> [Try it]
Wherever the string "section" shows up in the material below, copy that line.

> [Records to use]

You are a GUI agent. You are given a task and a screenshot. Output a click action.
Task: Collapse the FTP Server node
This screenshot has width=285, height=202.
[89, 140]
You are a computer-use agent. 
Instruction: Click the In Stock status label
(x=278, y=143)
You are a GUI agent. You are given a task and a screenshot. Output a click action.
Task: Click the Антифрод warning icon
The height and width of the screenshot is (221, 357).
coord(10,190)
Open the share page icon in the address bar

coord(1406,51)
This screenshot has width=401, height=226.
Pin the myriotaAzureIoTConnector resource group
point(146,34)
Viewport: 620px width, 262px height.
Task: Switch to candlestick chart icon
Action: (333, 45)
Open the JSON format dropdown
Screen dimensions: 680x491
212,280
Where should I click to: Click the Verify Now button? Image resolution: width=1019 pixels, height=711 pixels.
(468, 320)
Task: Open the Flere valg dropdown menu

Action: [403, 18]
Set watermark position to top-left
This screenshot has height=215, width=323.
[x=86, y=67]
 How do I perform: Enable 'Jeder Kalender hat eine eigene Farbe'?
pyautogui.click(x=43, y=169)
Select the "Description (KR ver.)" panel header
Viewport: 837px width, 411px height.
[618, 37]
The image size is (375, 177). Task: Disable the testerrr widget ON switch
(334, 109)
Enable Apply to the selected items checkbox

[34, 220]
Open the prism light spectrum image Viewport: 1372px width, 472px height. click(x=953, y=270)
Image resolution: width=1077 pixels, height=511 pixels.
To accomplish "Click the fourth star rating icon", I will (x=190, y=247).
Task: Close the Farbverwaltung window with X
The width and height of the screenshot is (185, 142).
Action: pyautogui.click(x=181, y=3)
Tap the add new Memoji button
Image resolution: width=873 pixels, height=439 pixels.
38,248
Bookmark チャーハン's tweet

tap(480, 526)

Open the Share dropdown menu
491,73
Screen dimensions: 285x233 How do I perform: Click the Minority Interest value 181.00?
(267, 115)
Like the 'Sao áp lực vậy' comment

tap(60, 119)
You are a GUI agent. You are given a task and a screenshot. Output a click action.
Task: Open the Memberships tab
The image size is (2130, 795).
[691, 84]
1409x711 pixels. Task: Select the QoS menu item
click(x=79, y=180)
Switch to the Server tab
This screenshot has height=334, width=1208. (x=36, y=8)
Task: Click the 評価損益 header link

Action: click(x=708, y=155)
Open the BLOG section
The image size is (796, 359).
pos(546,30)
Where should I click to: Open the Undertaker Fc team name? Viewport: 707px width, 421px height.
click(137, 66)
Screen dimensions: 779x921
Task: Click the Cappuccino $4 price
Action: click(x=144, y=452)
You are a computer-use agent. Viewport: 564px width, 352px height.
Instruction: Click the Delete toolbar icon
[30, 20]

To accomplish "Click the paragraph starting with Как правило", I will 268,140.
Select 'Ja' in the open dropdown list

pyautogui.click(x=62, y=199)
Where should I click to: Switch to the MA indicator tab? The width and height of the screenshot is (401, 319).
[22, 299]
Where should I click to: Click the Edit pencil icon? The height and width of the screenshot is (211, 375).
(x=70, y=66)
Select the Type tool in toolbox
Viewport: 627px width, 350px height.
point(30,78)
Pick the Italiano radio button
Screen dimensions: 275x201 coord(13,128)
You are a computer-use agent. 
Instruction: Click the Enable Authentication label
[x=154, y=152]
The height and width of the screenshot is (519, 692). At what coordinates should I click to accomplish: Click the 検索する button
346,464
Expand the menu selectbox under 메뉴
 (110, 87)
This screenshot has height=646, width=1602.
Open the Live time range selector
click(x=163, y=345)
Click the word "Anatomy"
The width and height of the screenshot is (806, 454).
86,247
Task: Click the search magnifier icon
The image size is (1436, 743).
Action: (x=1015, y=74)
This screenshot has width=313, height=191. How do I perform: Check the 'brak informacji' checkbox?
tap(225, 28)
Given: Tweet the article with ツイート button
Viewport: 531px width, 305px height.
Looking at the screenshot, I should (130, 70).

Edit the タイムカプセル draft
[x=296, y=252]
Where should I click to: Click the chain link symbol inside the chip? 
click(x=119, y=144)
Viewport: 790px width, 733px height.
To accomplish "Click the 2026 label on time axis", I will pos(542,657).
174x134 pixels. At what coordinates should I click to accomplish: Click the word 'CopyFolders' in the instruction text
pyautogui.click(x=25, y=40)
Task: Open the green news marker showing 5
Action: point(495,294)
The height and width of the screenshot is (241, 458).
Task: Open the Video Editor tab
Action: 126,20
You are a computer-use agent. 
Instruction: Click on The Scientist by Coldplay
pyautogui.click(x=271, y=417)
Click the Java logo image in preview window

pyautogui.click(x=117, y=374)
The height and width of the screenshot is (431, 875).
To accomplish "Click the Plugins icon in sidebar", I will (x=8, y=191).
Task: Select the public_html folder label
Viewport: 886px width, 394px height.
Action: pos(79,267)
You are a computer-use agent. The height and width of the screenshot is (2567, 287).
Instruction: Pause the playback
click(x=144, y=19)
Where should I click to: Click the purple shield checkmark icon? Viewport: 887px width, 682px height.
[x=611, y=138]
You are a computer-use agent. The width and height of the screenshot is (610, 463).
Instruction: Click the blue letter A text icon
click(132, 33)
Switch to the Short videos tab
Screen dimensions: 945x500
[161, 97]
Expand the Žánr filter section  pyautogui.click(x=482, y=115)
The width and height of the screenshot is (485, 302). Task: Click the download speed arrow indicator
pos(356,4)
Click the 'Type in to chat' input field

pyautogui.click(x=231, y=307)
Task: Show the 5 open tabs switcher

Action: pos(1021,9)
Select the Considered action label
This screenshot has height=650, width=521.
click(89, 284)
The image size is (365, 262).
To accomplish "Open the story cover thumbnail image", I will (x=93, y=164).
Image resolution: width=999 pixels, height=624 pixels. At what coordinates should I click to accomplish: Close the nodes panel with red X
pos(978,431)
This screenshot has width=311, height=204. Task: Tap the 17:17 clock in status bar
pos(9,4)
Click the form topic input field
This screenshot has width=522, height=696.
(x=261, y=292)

> [Problem solution]
Open the BLOG section
Expand the Žánr filter section  pyautogui.click(x=482, y=115)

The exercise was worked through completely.